Hi, George. I agree with most of what you wrote. I'd like to throw in a couple caveats:

1) I just finished Part 1 of Young, Gifted, and Black, Theresa Perry's extraordinary essay on what she calls the African-American theory of knowledge and philosophy of education, "the philosophy of freedom for literacy and literacy for freedom." One of my favorite parts:

"Even if education leads to a good job, even if African-American parents communicate clearly to their children that education pays off, these experiences can be neutralized if children experience school and the larger society as unfair and discriminatory. In other words, a child's belief in the power and importance of schooling and intellectual work can be interrupted by teachers and others who explicitly or subtly convey a disbelief in the child's ability for high academic achievement, and the child having a rightful place in the larger society -- unless a counternarrative about the child's identity as an intellectual being is intentionally passed on to him or her." (p. 79)

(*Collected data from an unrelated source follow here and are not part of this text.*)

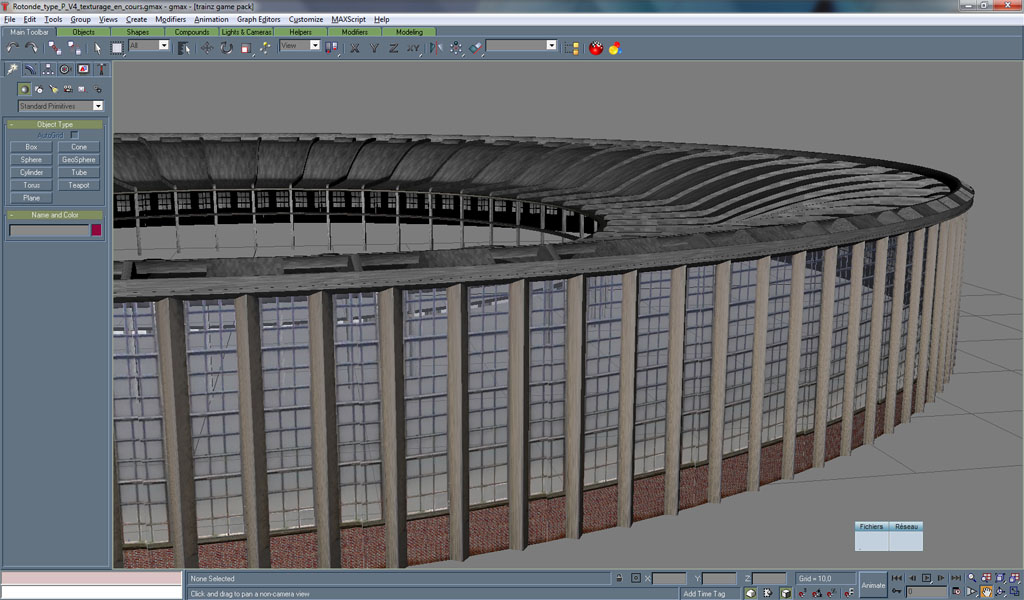Screen dimensions: 1024x600
Task: Open the Standard Primitives dropdown
Action: click(60, 106)
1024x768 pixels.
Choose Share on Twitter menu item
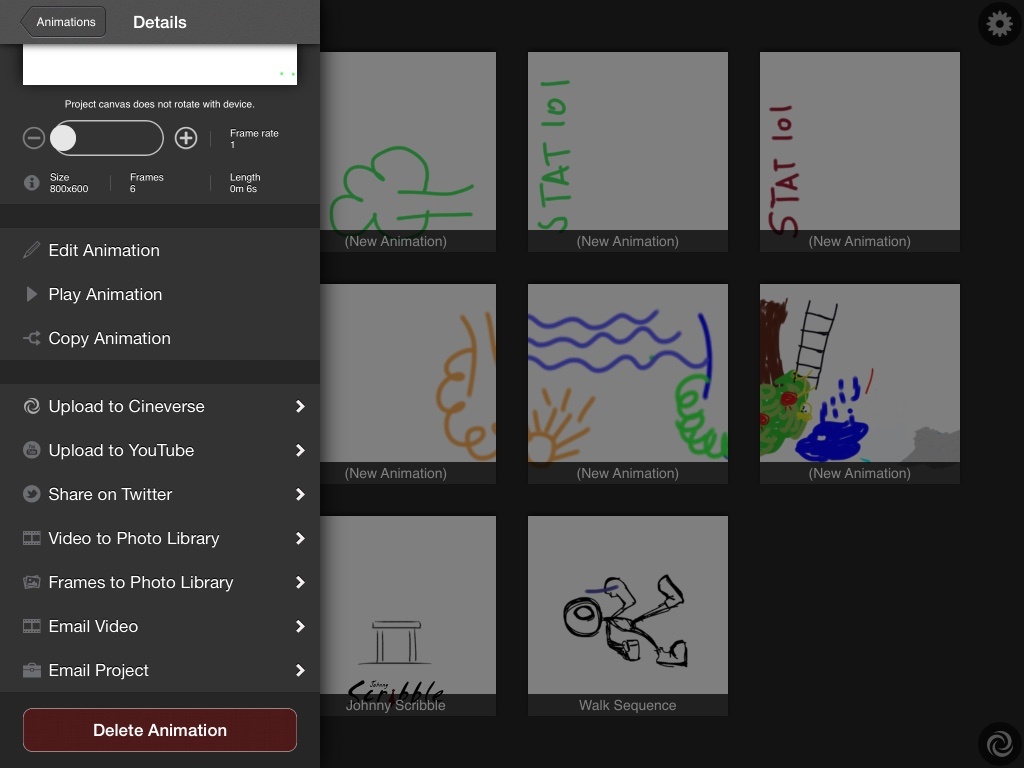pyautogui.click(x=110, y=494)
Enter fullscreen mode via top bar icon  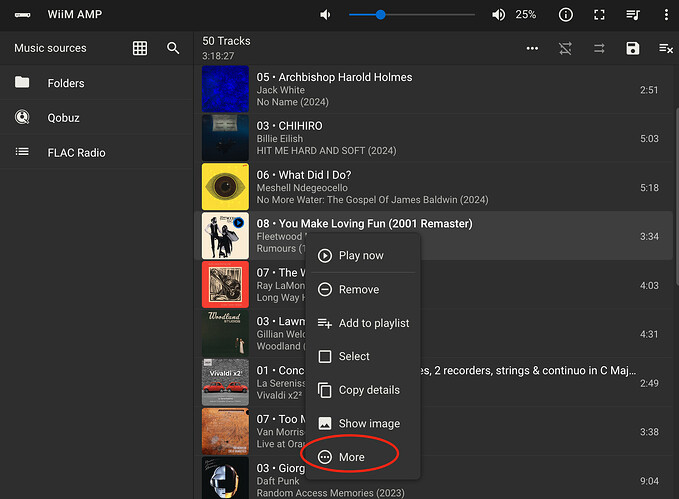point(600,15)

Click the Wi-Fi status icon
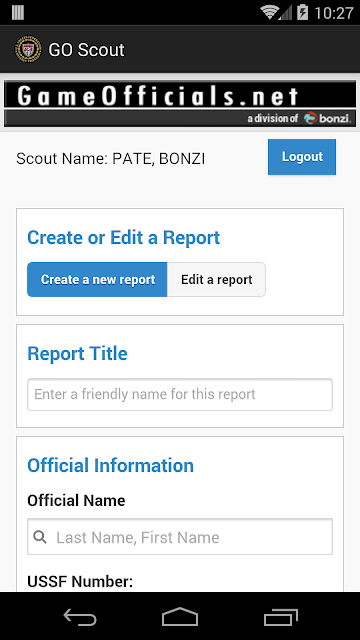(269, 13)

She argues that schools need to create a culture of achievement in order to combat the most pernicious aspects of racism. She writes, "African-American students will achieve in school environments that have a leveling culture, a culture of achievement that extends to all of its members and a strong sense of group membership, where the expectation that everyone achieve is explicit and is regularly communicated in public and group settings. African-American students will achieve in these environments, irrespective of class background, the cultural responsiveness of the setting, or prior level of participation." (p. 107)

She continues, "Thus we can understand why it is that African-American students achieve in Department of Defense schools, in Catholic schools, in Black colleges, in independent schools, and in the Prescott Elementary School in Oakland. In addition to having the aforementioned characteristics, institutions that are culturally responsive and that systematically affirm, draw on, and use cultural formations of African Americans will produce exceptional academic results from African-American students. Usually in these school communities, there are academic support services available to ensure that al students are able to achieve , as well as a determination to socialize students to the behaviors and values that support achievement." (p. 107; original emphasis)

I was really surprised to see her come to a conclusion that so radically discounted the effects of class and the socioeconomic disparities that shape the reality of poor blacks (as well as poor whites and poor Hispanics). I was also surprised to see her argument become so overly-determined and so causally linked to a single phenomenon when she had spent so much of the original part of the essay teasing out so many strands and themes out of the fabric of the academic achievement gap. While I certainly respect her argument and find it compelling, I'm not at all convinced that closing the educational achievement gap is as simple as she makes it out to be. I agree that it's vital to create cultures of achievement and to create counter-hegemonic narratives that empower children that have been historically disempowered. But I think it's not only misleading but potentially very harmful to reduce the issue to this alone. I think her argument can be misinterpreted as saying, "All you need to do is try harder and believe in yourselves." As Richard Rothstein and David Berliner and many other educational researchers have pointed out, closing the educational achievement gap will involve more than shifting attitudes and creating cultures of achievement.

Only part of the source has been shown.